This is our first post in a series to demystify the metrics engine that underpins Shoreline’s real-time data. Each of these posts will be a deep dive into one aspect of the engine and how it benefits SREs/DevOps/Sysadmin while they're on call. We’ll showcase our most interesting applications in machine learning, compression, compilers, and distributed systems.
During an operational event, as an SRE, I run ad hoc queries to debug the system. I want these to be real-time no matter how complex the computation or volume of data. Shoreline’s metrics team has leveraged two machine learning technologies from Google, JAX and XLA, to accelerate metric query and data analysis. Within Shoreline, queries are automatically vectorized using JAX and compiled using XLA, offering optimal performance without any extra user work. This allows Shoreline to compute complex, ad hoc aggregates across 100,000s of data points in less than one second.

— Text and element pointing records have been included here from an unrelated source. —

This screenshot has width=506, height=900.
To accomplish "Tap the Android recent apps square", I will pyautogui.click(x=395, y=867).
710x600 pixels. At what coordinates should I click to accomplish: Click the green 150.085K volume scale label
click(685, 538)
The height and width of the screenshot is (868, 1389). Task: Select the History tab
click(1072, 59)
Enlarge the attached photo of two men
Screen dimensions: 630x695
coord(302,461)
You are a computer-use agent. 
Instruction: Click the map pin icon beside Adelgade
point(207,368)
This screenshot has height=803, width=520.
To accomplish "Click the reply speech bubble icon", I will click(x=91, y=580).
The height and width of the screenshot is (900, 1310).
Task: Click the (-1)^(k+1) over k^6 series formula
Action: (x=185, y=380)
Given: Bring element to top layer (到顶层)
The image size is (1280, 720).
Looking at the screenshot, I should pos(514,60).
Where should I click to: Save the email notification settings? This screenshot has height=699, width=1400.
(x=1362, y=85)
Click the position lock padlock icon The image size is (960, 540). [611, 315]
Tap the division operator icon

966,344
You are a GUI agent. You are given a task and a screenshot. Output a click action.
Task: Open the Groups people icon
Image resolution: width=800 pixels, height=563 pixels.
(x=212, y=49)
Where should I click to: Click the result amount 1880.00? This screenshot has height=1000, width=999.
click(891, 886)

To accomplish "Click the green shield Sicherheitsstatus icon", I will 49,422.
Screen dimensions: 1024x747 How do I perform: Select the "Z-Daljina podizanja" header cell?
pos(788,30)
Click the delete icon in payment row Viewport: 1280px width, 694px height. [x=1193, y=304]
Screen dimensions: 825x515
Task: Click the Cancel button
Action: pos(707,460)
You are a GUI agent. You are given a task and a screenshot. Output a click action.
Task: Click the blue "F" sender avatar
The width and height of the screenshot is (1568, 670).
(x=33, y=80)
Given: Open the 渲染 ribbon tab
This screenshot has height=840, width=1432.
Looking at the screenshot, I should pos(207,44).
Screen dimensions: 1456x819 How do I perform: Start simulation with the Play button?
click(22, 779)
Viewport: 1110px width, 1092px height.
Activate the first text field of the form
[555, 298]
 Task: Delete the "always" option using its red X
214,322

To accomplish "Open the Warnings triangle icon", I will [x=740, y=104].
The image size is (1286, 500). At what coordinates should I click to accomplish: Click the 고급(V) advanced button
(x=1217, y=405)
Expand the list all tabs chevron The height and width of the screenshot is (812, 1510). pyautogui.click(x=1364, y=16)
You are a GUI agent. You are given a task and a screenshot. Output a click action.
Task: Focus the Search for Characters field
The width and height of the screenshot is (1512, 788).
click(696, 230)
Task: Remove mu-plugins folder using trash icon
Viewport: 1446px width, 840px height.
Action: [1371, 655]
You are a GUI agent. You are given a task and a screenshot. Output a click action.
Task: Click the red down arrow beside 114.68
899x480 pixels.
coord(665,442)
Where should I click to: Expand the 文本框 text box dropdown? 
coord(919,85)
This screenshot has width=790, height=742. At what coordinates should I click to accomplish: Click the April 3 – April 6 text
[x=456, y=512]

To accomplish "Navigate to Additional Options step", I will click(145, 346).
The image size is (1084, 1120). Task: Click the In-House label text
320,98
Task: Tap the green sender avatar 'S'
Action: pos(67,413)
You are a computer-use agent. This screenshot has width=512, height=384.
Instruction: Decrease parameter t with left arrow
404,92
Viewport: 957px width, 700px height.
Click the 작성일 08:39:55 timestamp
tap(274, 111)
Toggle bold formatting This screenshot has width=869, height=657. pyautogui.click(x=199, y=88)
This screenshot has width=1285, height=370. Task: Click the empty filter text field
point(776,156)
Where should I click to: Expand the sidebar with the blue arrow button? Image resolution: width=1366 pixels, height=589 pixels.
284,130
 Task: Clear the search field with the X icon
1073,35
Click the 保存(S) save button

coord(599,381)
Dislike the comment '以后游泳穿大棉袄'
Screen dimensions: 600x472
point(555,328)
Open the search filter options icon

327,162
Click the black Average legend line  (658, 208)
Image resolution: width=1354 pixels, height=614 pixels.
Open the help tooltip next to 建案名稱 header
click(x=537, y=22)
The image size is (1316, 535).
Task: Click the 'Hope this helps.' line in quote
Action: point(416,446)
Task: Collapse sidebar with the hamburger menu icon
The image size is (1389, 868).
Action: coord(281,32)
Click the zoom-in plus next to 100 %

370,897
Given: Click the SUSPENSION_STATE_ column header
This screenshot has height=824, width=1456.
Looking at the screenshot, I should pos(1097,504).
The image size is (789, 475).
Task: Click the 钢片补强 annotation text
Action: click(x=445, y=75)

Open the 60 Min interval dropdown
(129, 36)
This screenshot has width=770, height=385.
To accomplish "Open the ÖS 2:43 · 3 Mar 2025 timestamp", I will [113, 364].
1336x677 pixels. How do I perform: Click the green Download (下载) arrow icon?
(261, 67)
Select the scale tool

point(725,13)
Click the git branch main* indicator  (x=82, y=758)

While metrics help SREs understand the health of their infrastructure and applications, crafting a metric query can be a complex task involving derivatives and vectorized mathematics. For example, using Kubernetes’ node exporter to compute CPU usage for a host involves a derivative, an average, and other vector arithmetic. JAX is a Python frontend to XLA and XLA is the linear algebra compiler backing TensorFlow, Google’s famous machine learning framework. Within Shoreline, we map metric queries to tensor operations and compile them, leveraging the same stack that is used in these contemporary machine learning systems.